Smell is one of those senses that connects people across perceptual and communication boundaries. It can evoke memories from long ago and bring places to mind. In analysing perception across the boundaries of sight and hearing, he connected the sighted, the non-sighted, the hearing and the non-hearing in the search for a description of the conscious perception of the environment that immediately surrounds, guides and directs us.
Accompanying the sound project Sonic Projections by artist Bill Fontana, a group of people with and without hearing and visual impairments worked together as specialists to research perceptions and experiences in urban space as part of the Kultur inklusiv cooperation project and, on the basis of their research, recruited artist Heribert Friedl (* 1969 Feldbach, lives in Vienna) to realise their experiences. Friedl, whose "non-visual objects" repeatedly deal with smell as a material for sculptural and performative experiences, designed an expressive series of posters in which Braille is given equal weight with printed text.

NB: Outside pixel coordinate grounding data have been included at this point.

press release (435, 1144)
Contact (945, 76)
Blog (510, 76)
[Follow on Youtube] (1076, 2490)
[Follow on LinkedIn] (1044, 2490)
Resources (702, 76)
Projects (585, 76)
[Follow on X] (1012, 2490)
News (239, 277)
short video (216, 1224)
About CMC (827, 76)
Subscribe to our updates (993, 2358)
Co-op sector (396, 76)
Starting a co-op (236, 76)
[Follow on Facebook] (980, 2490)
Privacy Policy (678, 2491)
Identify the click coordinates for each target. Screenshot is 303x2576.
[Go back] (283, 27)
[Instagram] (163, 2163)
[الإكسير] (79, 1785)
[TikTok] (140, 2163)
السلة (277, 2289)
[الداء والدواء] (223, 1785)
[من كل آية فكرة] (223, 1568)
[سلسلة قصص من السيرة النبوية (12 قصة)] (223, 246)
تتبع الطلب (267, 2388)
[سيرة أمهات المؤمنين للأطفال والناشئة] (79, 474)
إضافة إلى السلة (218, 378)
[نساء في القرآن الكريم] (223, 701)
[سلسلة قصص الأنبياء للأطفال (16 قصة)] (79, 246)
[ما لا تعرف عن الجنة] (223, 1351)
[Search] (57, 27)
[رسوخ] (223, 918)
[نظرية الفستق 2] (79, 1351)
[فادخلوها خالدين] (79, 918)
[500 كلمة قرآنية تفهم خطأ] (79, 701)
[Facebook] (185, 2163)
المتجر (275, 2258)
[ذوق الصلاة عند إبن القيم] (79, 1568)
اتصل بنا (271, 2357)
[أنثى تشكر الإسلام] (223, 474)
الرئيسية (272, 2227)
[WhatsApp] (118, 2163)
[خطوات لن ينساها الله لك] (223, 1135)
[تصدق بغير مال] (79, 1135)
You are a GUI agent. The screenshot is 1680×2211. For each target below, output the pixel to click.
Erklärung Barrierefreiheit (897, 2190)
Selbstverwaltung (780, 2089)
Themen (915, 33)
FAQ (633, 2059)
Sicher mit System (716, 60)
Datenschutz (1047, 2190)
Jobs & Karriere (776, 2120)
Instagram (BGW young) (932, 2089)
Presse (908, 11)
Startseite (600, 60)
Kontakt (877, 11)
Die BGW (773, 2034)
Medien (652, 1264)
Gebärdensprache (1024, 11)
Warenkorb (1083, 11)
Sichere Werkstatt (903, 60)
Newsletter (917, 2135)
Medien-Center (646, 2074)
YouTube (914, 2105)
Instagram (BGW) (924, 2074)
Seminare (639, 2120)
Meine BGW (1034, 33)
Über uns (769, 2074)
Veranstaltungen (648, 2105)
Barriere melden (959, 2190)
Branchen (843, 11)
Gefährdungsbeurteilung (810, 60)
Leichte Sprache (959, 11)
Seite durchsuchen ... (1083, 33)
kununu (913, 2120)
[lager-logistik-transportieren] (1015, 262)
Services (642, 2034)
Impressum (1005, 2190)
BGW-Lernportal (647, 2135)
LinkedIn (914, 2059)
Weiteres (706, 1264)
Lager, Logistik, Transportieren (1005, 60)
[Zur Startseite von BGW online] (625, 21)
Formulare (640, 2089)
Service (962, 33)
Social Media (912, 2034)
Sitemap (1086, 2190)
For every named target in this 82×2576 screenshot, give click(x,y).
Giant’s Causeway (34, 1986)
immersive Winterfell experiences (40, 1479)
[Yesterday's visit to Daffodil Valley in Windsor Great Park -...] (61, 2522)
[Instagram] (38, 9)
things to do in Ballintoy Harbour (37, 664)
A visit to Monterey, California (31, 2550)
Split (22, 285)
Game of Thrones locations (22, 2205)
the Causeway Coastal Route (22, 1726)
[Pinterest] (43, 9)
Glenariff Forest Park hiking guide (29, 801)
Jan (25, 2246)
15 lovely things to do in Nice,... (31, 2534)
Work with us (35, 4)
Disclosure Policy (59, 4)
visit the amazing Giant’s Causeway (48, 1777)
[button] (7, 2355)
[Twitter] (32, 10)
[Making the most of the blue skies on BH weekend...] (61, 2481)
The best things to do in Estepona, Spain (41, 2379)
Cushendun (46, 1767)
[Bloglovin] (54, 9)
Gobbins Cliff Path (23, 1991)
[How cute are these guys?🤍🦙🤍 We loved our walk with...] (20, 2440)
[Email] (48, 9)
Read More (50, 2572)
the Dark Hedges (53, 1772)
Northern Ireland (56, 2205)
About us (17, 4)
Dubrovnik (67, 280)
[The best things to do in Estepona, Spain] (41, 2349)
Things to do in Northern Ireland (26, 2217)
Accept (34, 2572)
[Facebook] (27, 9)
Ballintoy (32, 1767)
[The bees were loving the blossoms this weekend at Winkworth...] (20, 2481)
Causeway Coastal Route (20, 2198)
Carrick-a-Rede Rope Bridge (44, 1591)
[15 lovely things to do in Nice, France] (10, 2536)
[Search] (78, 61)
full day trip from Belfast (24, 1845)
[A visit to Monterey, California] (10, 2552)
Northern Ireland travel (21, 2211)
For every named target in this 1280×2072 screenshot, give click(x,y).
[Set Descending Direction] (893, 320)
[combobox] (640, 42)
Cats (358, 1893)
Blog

As the multilingual result of a joint odour and perception walk through Graz, the individual posters are poetic-abstract impulses to create images in the mind and to observe others doing the same. At the same time, the multilingualism also points to a breadth of perception that expands beyond our own habits and enriches us precisely through the change of perspective.
The series can be found, read and felt on the façades of the Kunsthaus, the Graz Academy, the Odilieninstitut, the Graz Museum and the University of Art Graz. It invites us to engage with other perspectives and to observe perception as a treasure in constant growth and change.